Whereas, it is the policy of the State of Wisconsin to provide a safe and healthy workplace for all state employees; and whereas, workplace injuries and illnesses produce human suffering, economic and social losses and impair the operating efficiency of state government; and whereas, occupational accident and illness prevention requires management and employee commitment, accountability, cooperation, and leadership at all levels of state government; and whereas laws and regulations governing health and safety in the workplace apply to the operation of state government; and whereas, state government should lead by example by complying with all state and federal health and safety requirements; Now, therefore, I, Tommy G. Thompson, Governor of the State of Wisconsin, by the authority vested in me by the Constitution and the laws of this State, do hereby:

Proclaim that all state agencies, institutions and university campuses and centers must develop and promulgate a comprehensive written health and safety program whose purpose is to attain the following objectives:

  1. Minimize the risk of occupational injuries and illnesses by the use of recommended loss prevention and control techniques.
  2. Establish written performance/accountability standards and objectives for managers and supervisors to reduce occupational injuries and illnesses and enhance workplace health and safety.
  3. Provide adequate health and safety training and education for managers, supervisors and employees.
  4. Establish health and safety committees consisting of representatives from all levels and areas of the organization.
  5. Promote health and safety awareness and safe work practices.
  6. Establish a procedure for conducting periodic health and safety inspections/surveys so that potential hazards are detected and corrected or controlled in a timely manner.
  7. Provide for increased compliance with all applicable State and Federal health and safety standards and regulations.
  8. Designate an individual to serve as the organization's Health and Safety Coordinator to assist in directing its injury/illness prevention program.
  9. Promote effective investigation and management of workers compensation claims and the early return to work of injured employees using transitional work assignments and other rehabilitation strategies.

FURTHER, all written Health and Safety programs must be submitted to the Department of Administration, Bureau of State Risk Management for approval and ongoing review.

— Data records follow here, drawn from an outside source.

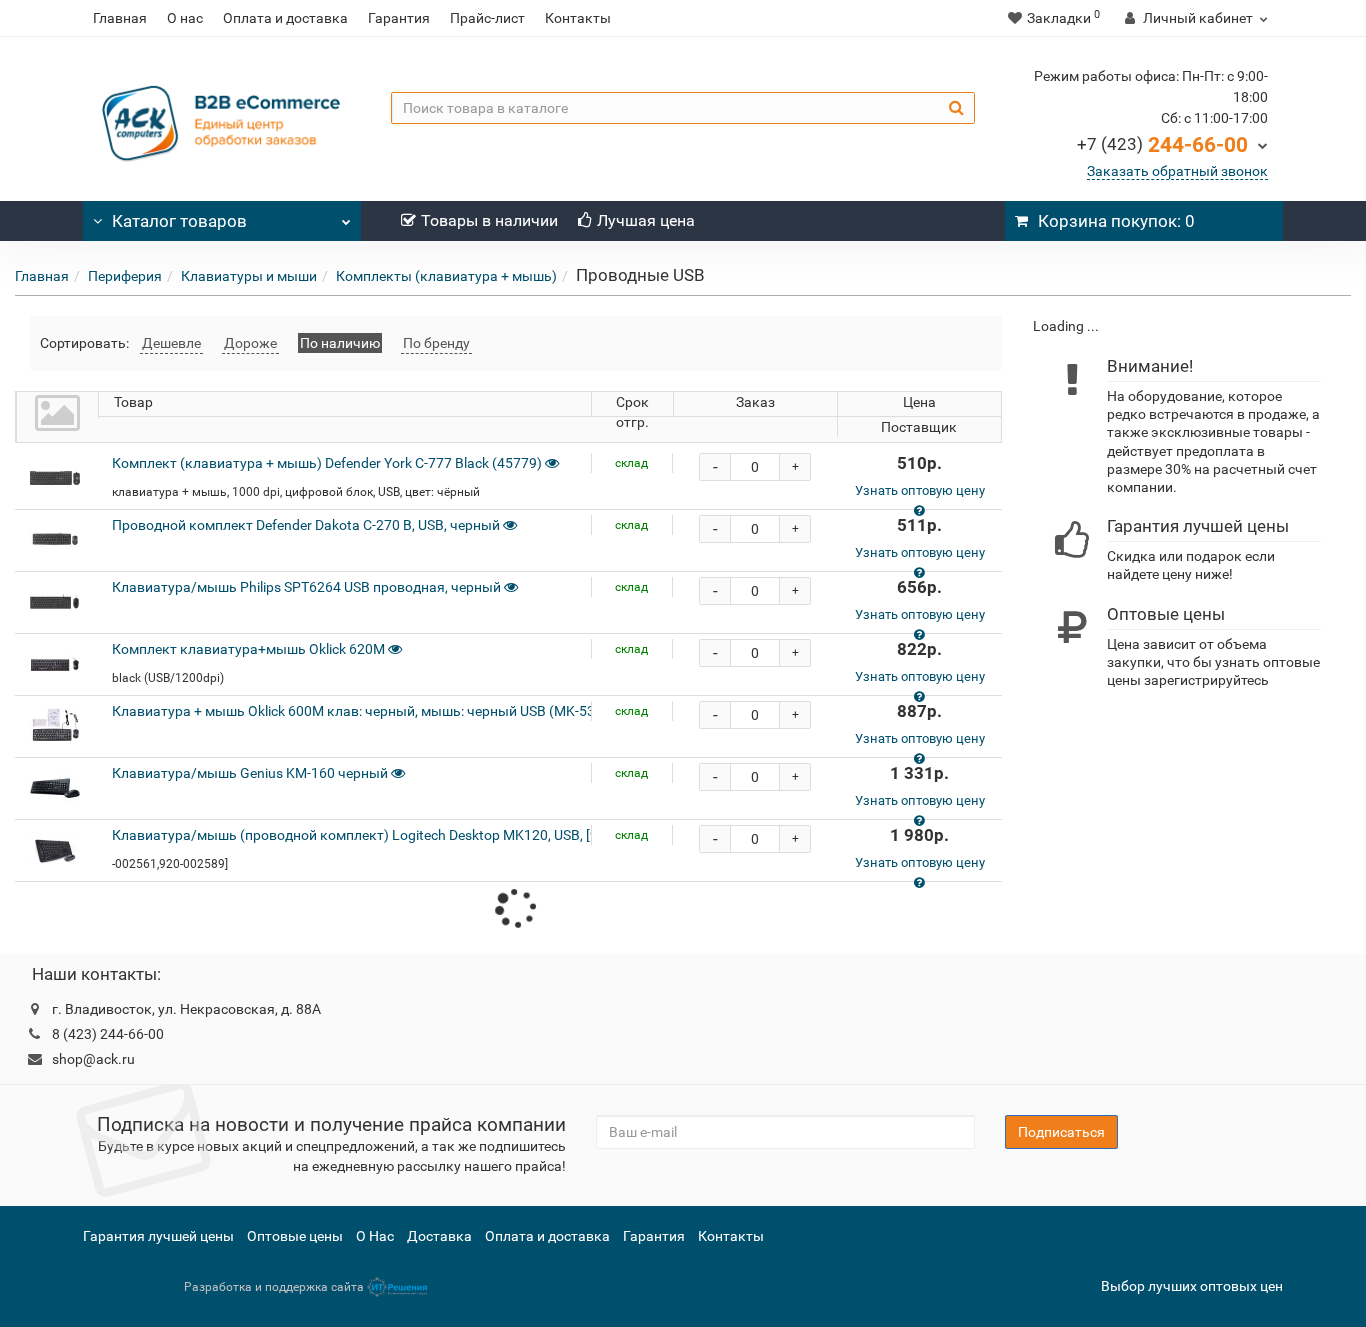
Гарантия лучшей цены (158, 1236)
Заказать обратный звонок (1177, 171)
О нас (185, 18)
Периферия (125, 276)
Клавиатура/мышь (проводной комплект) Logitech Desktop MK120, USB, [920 (363, 835)
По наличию (340, 343)
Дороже (250, 343)
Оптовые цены (295, 1236)
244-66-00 (1162, 145)
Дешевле (171, 343)
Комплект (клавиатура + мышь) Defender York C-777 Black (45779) (327, 463)
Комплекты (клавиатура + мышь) (446, 276)
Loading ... (1066, 326)
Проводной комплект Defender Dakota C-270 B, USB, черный (306, 525)
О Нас (375, 1236)
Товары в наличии (489, 220)
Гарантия (399, 18)
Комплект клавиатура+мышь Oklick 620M (248, 649)
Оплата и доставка (285, 18)
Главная (120, 18)
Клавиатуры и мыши (249, 276)
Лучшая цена (646, 220)
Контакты (578, 18)
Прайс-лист (487, 18)
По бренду (436, 343)
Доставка (439, 1236)
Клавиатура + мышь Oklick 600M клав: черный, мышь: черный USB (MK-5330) (364, 711)
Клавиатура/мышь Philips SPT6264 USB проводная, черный (306, 587)
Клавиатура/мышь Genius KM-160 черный (250, 773)
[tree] (1184, 326)
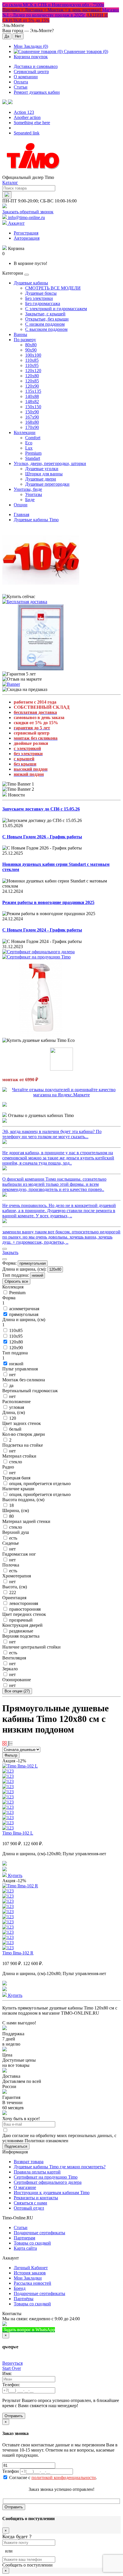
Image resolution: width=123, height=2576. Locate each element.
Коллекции (24, 432)
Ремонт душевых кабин (37, 92)
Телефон (10, 2471)
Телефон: (11, 2384)
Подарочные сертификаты (39, 2232)
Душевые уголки (41, 468)
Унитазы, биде (28, 489)
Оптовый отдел (29, 2208)
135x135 (33, 391)
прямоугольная (32, 1263)
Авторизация (26, 238)
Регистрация (26, 233)
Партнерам (24, 2237)
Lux (29, 448)
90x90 (31, 349)
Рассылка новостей (32, 2283)
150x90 (32, 411)
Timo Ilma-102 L (17, 1833)
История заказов (30, 2272)
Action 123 (24, 112)
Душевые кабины (31, 282)
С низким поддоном (45, 324)
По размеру (25, 339)
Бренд (19, 2288)
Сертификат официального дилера (48, 2182)
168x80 (32, 422)
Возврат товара (28, 2161)
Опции (20, 504)
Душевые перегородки (47, 484)
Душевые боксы (41, 293)
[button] (7, 102)
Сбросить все (16, 1281)
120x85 (32, 380)
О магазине (25, 2187)
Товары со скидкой (32, 2243)
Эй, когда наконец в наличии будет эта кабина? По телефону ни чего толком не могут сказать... (52, 1134)
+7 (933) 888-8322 (83, 2329)
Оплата (21, 81)
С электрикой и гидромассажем (56, 308)
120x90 (32, 386)
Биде (30, 499)
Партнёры (23, 2298)
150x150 (33, 406)
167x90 (32, 417)
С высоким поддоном (46, 329)
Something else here (32, 122)
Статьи (20, 87)
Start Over (11, 2368)
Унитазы (33, 494)
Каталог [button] (10, 182)
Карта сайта (25, 2248)
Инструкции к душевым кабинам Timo (52, 2192)
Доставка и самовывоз (35, 66)
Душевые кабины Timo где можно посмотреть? (60, 2166)
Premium (33, 453)
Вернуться (12, 2363)
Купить (14, 1875)
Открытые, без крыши (47, 319)
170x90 (32, 427)
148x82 (32, 401)
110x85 (32, 360)
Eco (28, 442)
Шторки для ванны (44, 473)
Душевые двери (40, 478)
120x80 (32, 375)
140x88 (32, 396)
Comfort (32, 437)
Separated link (26, 132)
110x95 (32, 365)
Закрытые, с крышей (45, 313)
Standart (32, 458)
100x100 (33, 355)
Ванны (20, 334)
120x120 (33, 370)
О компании (26, 76)
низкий (37, 1275)
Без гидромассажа (42, 303)
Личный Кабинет (31, 2267)
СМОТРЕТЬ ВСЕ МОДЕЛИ (53, 288)
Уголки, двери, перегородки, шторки (50, 463)
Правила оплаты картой (37, 2171)
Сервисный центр (31, 71)
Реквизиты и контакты (36, 2197)
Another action (27, 117)
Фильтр (11, 1755)
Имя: (7, 2373)
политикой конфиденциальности (63, 2477)
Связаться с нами (30, 2202)
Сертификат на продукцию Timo (46, 2177)
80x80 (31, 344)
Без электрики (39, 298)
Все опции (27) (17, 1691)
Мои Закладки (28, 2278)
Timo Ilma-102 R (17, 1952)
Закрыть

The Department of Industry, Labor and Human Relations, Bureau of Safety Inspections, will maintain its authority and final approval of worksite safety plans required through Chapter ILHR 32 - Administration Rules and the Bureau's inspection program.

The Department of Administration, Bureau of State Risk Management and the Department of Industry, Labor and Human Relations, Bureau of Safety Services will reports annually to the Governor on progress in achieving improved workplace health and safety in State government.

All state employees must be informed of this Executive Order, in its intent and requirements for providing a safe and healthy workplace throughout state government.